# What is a thumbnail frog???



## jelly_shrimp (Apr 17, 2009)

I honestly feal stupid asking this question. But I hear a lot about "thumbnail" frogs, what is a thumbnail frog??


----------



## zBrinks (Jul 16, 2006)

Thumbnail frogs are smaller frogs in the genus Ranitomeya (the non-obligate egg feeders), such as R. imitator, R. ventrimaculata, R. reticulata, and R. lamasi.


----------



## jackxc925 (Dec 22, 2007)

I guess you could search but that is an odd question. 
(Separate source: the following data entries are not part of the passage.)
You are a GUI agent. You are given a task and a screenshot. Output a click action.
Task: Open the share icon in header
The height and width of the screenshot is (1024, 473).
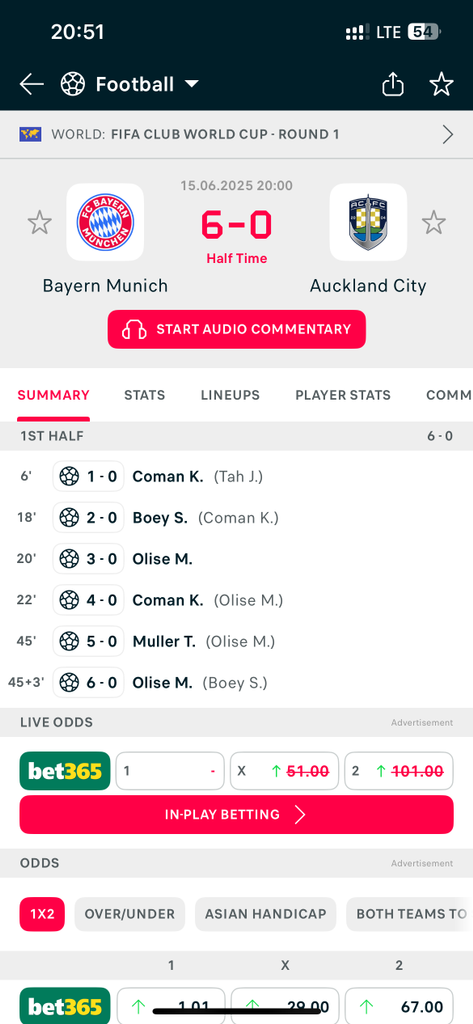tap(393, 84)
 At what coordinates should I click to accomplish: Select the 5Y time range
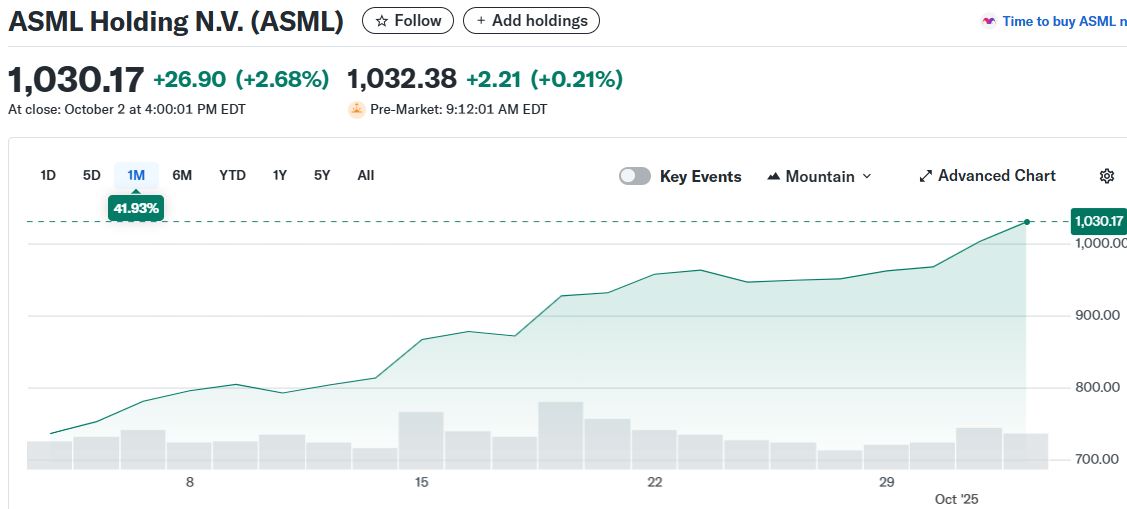click(x=322, y=175)
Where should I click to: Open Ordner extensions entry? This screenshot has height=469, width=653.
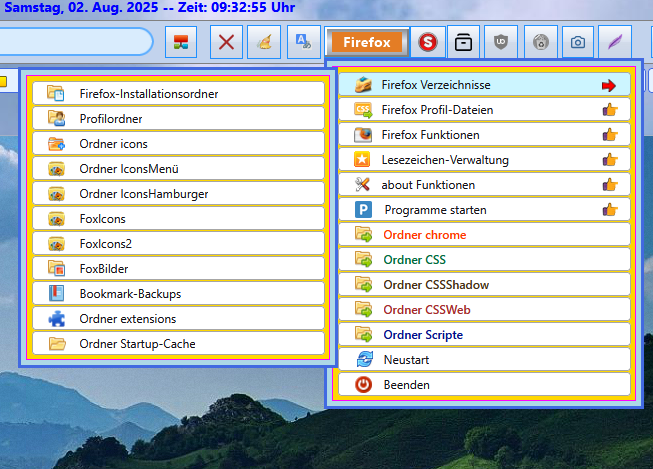click(x=178, y=319)
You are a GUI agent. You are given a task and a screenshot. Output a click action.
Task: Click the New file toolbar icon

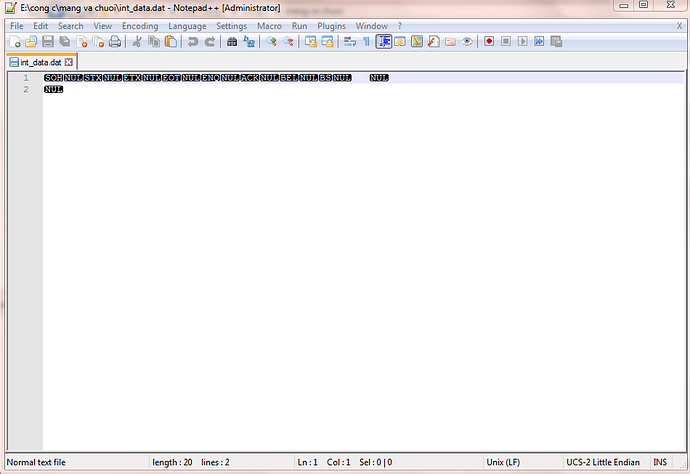[x=15, y=42]
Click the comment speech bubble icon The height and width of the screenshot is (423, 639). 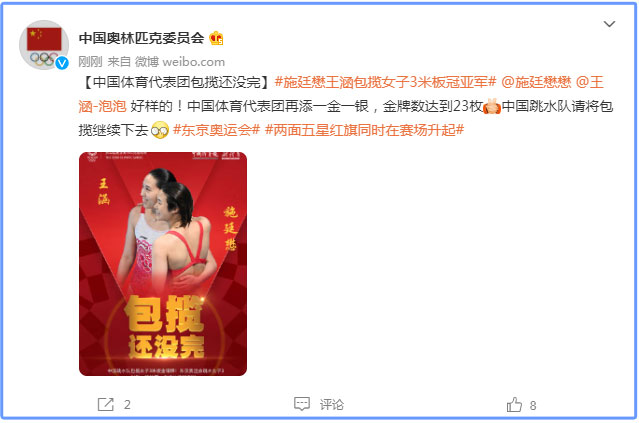point(302,403)
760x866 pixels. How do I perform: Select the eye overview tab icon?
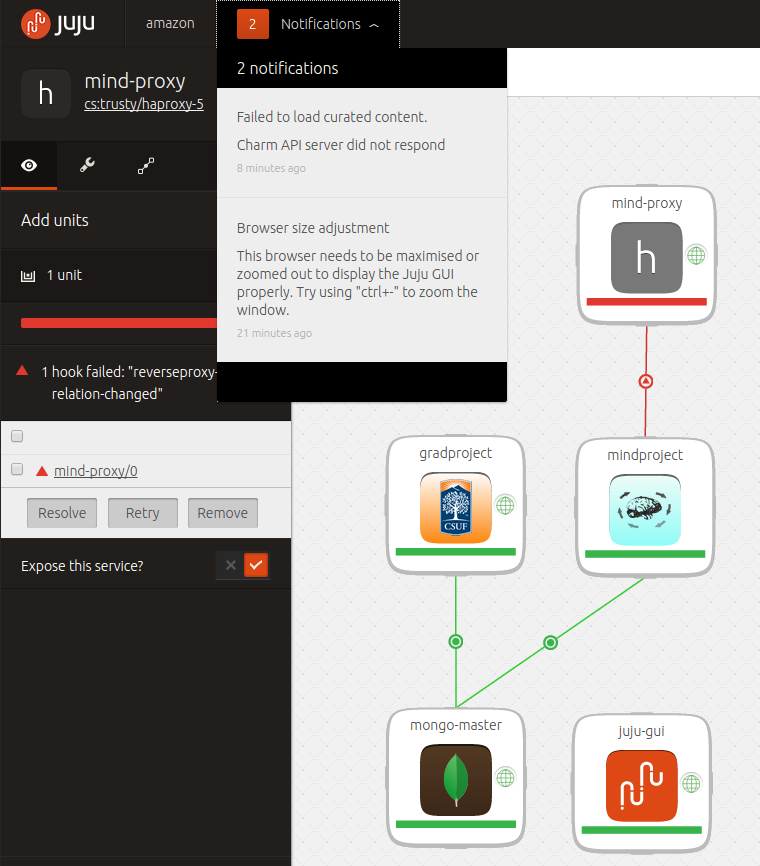pos(29,166)
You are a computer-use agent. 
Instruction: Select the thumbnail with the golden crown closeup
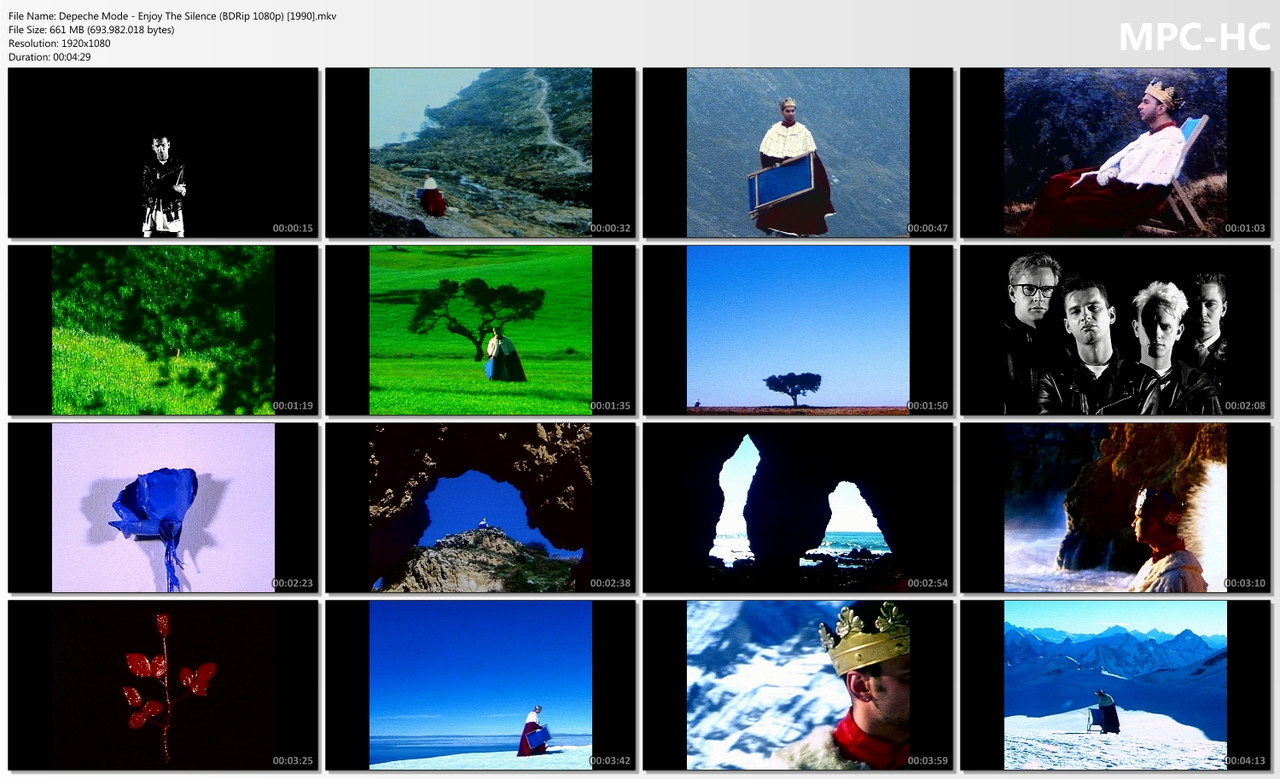[797, 685]
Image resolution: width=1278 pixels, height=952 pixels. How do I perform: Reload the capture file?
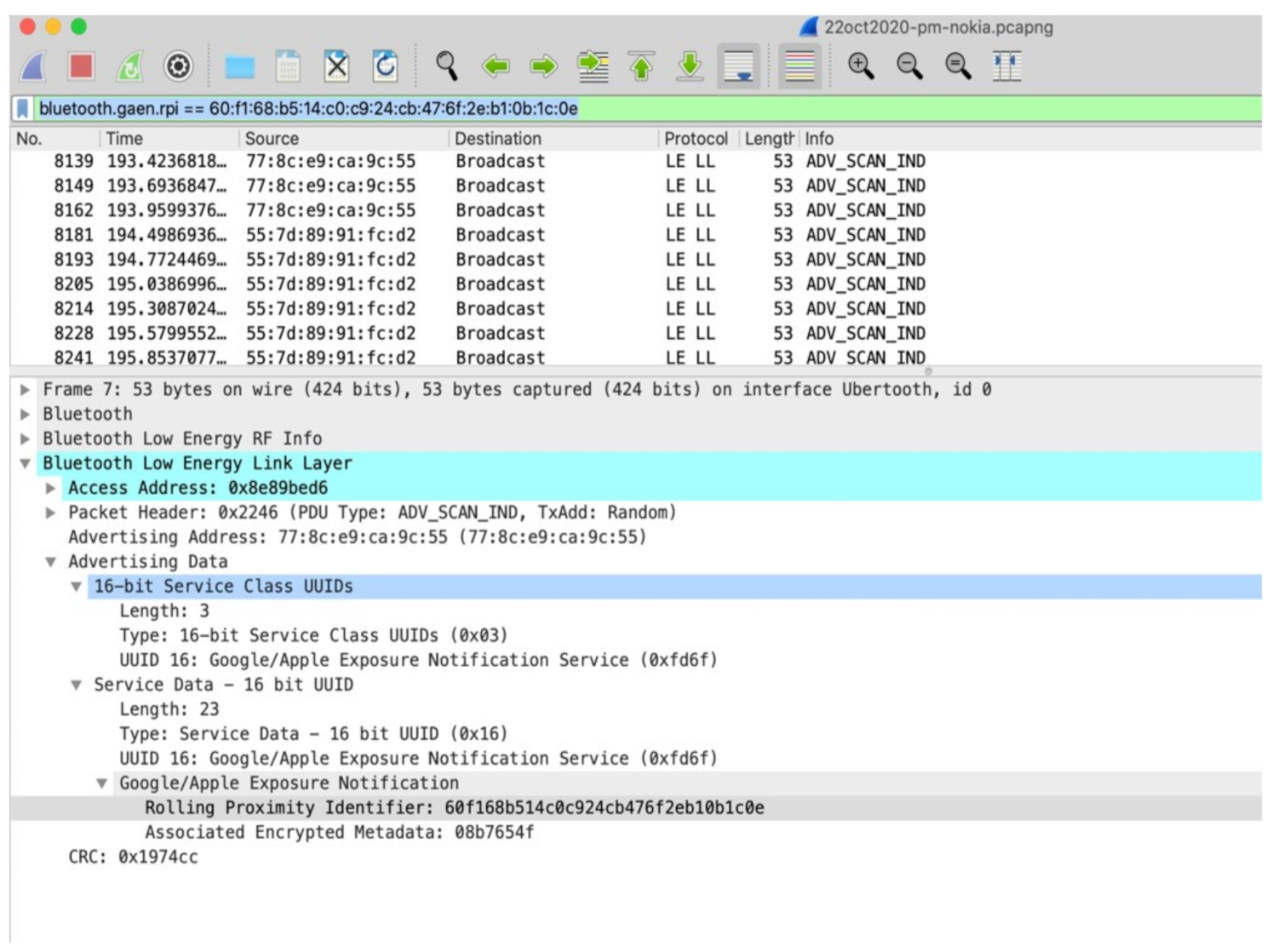(385, 66)
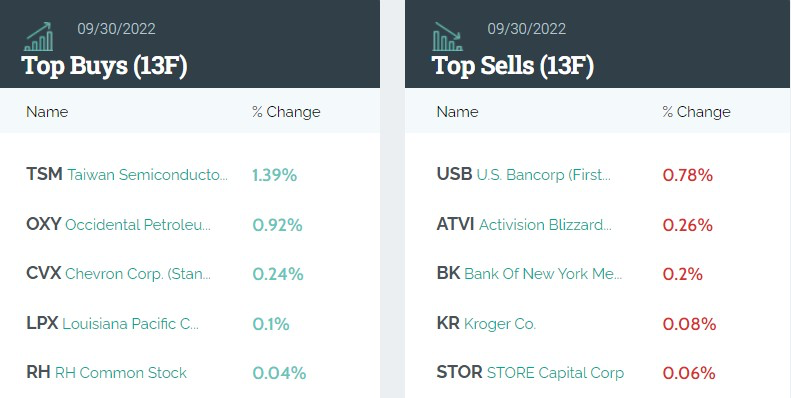Select RH Common Stock entry
Viewport: 791px width, 398px height.
coord(106,373)
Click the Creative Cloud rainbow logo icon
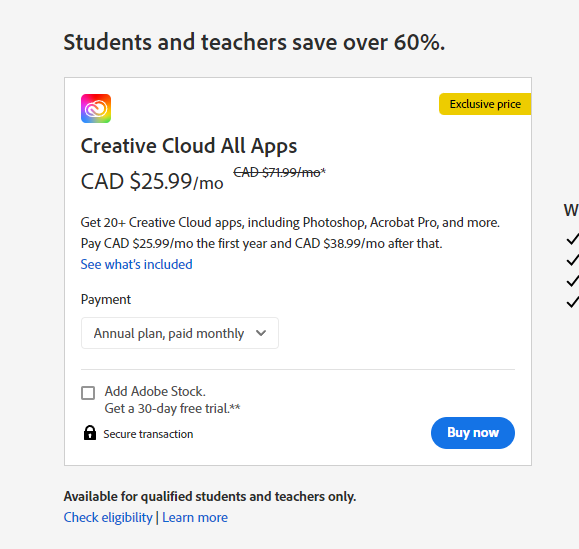The width and height of the screenshot is (579, 549). pos(96,109)
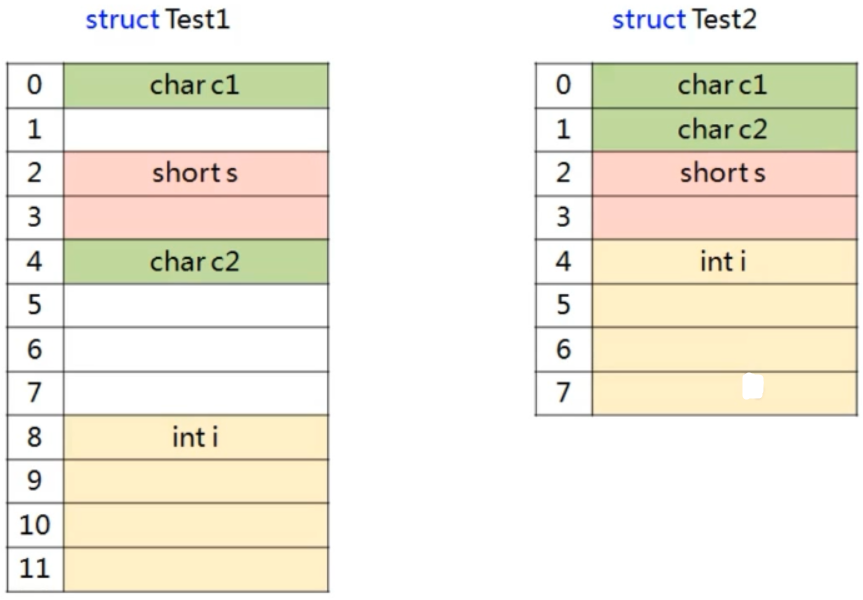Click offset number 0 in Test2
Viewport: 863px width, 600px height.
(563, 85)
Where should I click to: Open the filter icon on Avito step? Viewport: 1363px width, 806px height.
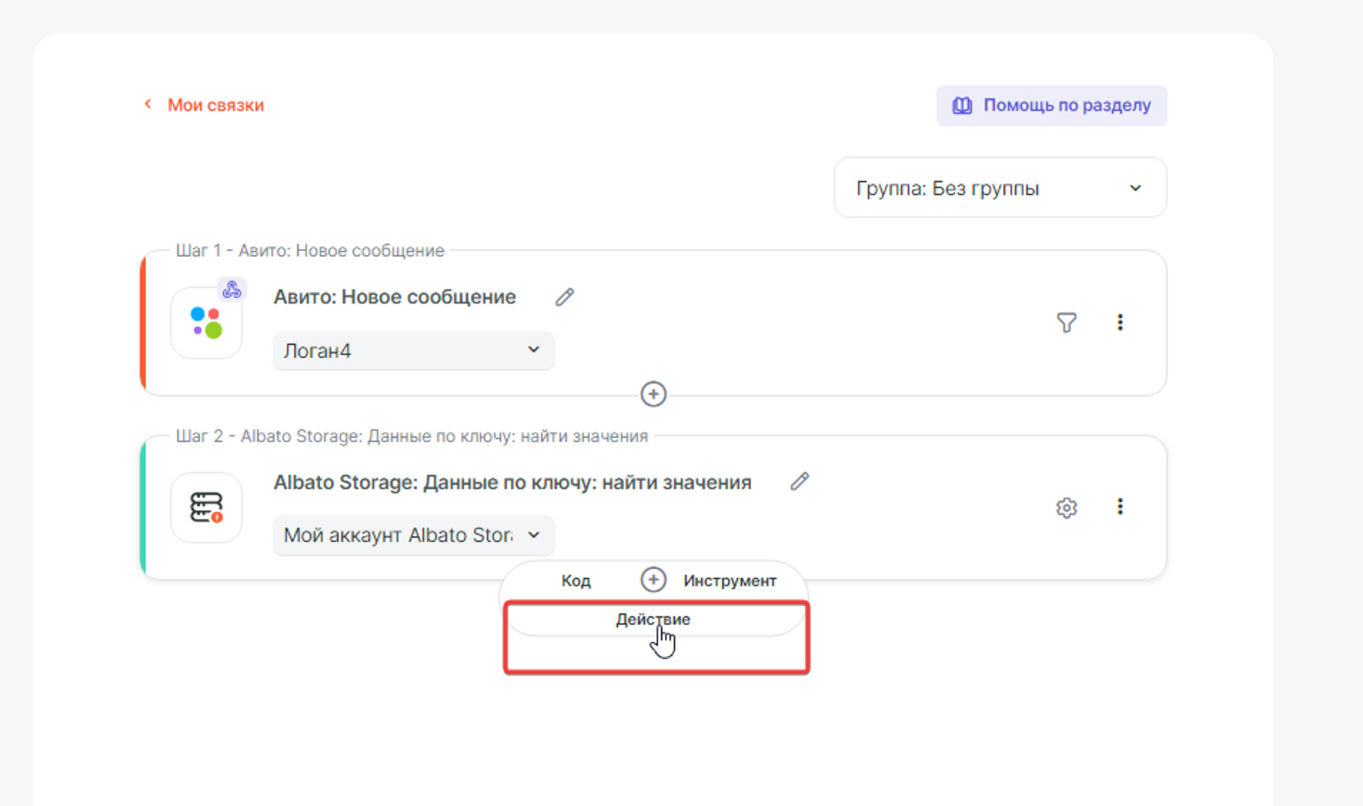click(1067, 322)
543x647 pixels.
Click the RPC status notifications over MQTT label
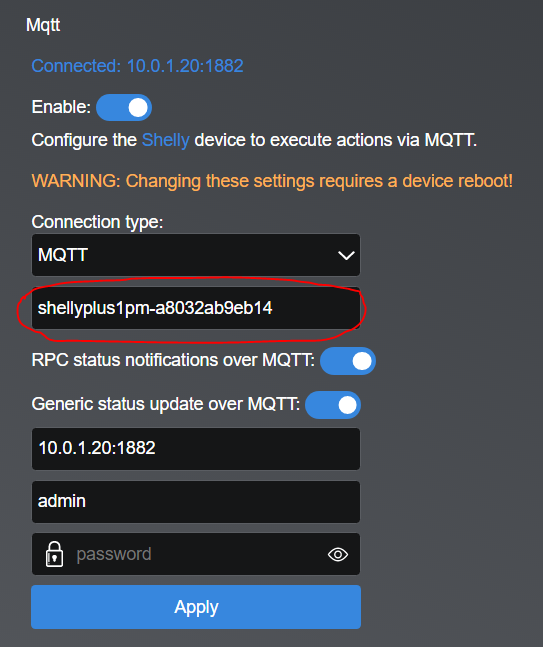click(173, 360)
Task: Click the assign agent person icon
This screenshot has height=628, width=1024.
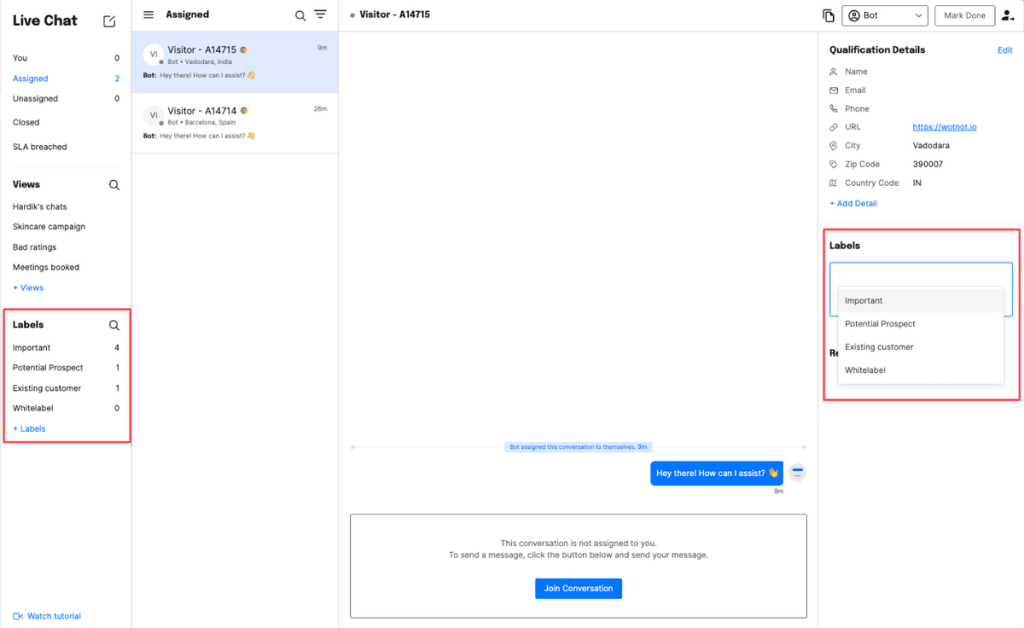Action: click(1006, 15)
Its a dart frog that is much smaller than the other larger terrestrial frogs, about the length of your thumbnail. If you have never seen one before you will be truly amazed at how small they can be. They are of the ranitomeya persuasion, btw


----------



## jelly_shrimp (Apr 17, 2009)

So it's like a non-egg feading pumilio?


----------



## zBrinks (Jul 16, 2006)

Size-wise, they tend to be. Maybe a little larger than pumilio (take note pumilio are not thumbnails, they are obligate egg feeders (genus Oophaga)).


----------



## Philsuma (Jul 18, 2006)

*Examples of Species Groups in the hobby:*

*Thumbnails (Dendrobates)* - This group is made up of the _Dendrobates vanzolinii_ species group which are characterized by small size and being facultative/non-obligate egg feeders - they will use infertile eggs to supplement tadpole diet but tadpoles can be raised successfully without them, but tadpoles must be raised individually due to tadpole cannibalism. Eggs often deposited in film canisters off the ground, angle preference and either black or white can color also depends on species. Species range from semi terrestrial to mostly arboreal.
Formerly known from the _Dendrobates quinquevittatus_ species group, genetic work showed that the type species, _D. quiquevittatus_, and _D. castaneoticu_s were actually not closely related to the facultative eggfeeders of the group and have been assigned to the "White Egg" species group. Some other species are mistakenly included in this group due to small size, but do not share the other characteristics and are members of other species groups.
*Tinc group (Dendrobates)* - _D. tinctoriuous_ and closely related species. Terrestrial species larger in size but generally go for smaller food items. Tadpoles can be raised communally, eggs usually deposited in coco huts. The most common species group in the hobby.
*Eggfeeder group (Dendrobates)* - More advanced species, generally terrestrial. Tadpoles highly adapted to eat eggs exclusively, which are provided by the parent, and the larvae must be cared for by the parent in the vivarium. You must provide the parents with water sources such as water filled film canisters, bromeliads or a small pond. Froglets morph out small, are extremely delicate and are a challenge to raise.
*"White Egg" group* - (I'm totally making this name up for lack of better name) - D. quin, D. casti, D. galacs - These species were originally included in other species groups until genetic work grouped them together. All three species lay white eggs, that later turn to black tadpoles.
*Epipedobates tricolor* *group* - The smaller _Epipedobates_, represented by _E. tricolor_ and _E. anthonyi_ in the hobby, sometimes mistakenly included in the Thumbnails species group. These frogs prefer large food items for their size, do best in male heavy groups, lay large clutches of eggs (10+) preferably on horizontally oriented leaves which are guarded by a male, and tadpoles can be raised communally.
*Epipedobates trivittatus* *group* - The larger _Epipedobates_ in the hobby including _E. trivittatus, E. bassleri_, and _E. silverstonei_ most notibly. Very large, generally skittish frogs preferring large food items, male heavy groups, and reproduction in captivity is uncommon. When reproduction does occur the clutches are some of the largest in the family, and tadpoles can be raised communally.
*Other misc. species groups in the hobby* - Minutus (formerly Minyobates), Allobates, Cryptophyllobates, and a few Epis not assigned to the above mentioned species groups.


----------



## zBrinks (Jul 16, 2006)

That should probably be updated with the current taxonomy.


----------



## Philsuma (Jul 18, 2006)

indeed...it's old.....olde...

But ya git the gist....


----------